За разговорами время шло быстрее, Тимофей устал, захотел покурить и попросил его подменить. Теперь наблюдал за противником Петька. Присев рядом со мной на дно окопа, Тимофей проговорил задумчиво:
– Петька поведал нам историю прямо как у Ромео и Джульетты.
– У кого? – не понял я.
– Это писатель Шекспир написал такую пьесу про двоих влюблённых. Их родня враждовала между собой, а они любили друг друга. Не читал что ли?
– Про Шекспира слышал, но не читал.
Тимофей втянул в себя дым из папиросы, и, выпуская его, задумчиво произнёс:
– Это великая трагедия, что мы с немцами убиваем друг друга.

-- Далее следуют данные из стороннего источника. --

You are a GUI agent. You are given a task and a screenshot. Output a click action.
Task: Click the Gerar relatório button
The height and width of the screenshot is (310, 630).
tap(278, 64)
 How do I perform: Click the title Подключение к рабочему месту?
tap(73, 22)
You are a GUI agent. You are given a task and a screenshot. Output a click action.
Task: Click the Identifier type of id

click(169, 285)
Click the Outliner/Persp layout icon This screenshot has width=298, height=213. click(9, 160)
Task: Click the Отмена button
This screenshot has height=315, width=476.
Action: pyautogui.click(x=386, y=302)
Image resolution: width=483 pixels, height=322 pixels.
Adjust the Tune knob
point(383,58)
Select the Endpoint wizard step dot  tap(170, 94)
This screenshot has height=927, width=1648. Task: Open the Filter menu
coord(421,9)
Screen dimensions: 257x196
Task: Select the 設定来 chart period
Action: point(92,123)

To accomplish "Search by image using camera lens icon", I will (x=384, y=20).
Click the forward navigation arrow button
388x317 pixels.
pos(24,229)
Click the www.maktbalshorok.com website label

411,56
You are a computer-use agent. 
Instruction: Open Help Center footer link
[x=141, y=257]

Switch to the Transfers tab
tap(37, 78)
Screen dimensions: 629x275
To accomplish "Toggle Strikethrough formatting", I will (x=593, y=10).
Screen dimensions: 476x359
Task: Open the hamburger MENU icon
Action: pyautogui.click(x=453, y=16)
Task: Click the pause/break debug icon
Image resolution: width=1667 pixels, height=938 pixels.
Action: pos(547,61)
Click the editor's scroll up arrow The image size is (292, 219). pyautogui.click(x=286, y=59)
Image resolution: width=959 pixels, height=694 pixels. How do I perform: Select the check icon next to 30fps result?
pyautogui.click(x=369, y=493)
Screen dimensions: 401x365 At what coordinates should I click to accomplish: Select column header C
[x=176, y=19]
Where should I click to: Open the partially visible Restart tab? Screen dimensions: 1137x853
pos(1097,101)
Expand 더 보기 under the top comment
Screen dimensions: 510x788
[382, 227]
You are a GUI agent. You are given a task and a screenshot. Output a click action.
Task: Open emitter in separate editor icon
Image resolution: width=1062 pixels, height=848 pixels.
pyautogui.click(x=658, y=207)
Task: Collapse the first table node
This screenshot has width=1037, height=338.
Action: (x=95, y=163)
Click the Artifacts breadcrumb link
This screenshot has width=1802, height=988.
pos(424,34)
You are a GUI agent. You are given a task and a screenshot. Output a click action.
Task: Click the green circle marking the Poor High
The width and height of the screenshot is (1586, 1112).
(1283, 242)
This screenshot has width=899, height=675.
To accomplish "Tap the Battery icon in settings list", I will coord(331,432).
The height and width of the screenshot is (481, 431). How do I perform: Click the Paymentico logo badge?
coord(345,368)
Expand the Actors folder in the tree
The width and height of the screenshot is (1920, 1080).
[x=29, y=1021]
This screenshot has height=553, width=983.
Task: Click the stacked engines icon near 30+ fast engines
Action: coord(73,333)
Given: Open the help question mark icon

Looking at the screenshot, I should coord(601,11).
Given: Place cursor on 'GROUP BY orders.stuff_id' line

До войны мне довелось побывать в Германии, и должен сказать, что немцы очень порядочный народ.
– По какому случаю ты там побывал? – полюбопытствовал я.
– Мой отец работал в Советском посольстве в Берлине. Мы там жили больше года. Потом его отозвали на Родину и посадили на двадцать лет, как врага народа. Он так и не понял за что. Кто-нибудь донёс…
Тимофей вдруг изменился в лице:
– Что-то я разоткровенничался. Извините, товарищ старшина, не говорите никому. Вы поймите меня, здесь мы на волоске от смерти, и хочется быть откровенным, как с близким другом.
– Можете меня считать своим другом, – успокоил я Тимофея и Петю, – обращайтесь ко мне на «ты». Ты, Тима, правильно говоришь, ведь мы на волоске от смерти, и должны доверять друг другу. Без крепкой дружбы на войне нельзя. А что касается немцев, то мы тут ничего не изменим, убивать их придётся, иначе победит Гитлер.
В это время Петька вдруг захотел покурить и выхватил изо рта Тимофея папироску. Тимофей стерпел это и закурил другую, последнюю, из пачки «казбека». Однако на Петьку нашло озорство, он отнял у Тимофея и вторую папиросу. Между ними началась возня. Тимофей пытался восстановить справедливость. При этом Петька громко хохотал, забыв, что мы находимся на передовой. В тот момент стрельбы поблизости не было.
– Прекрати хохотать, – ворчали мы на него, – немцы услышат.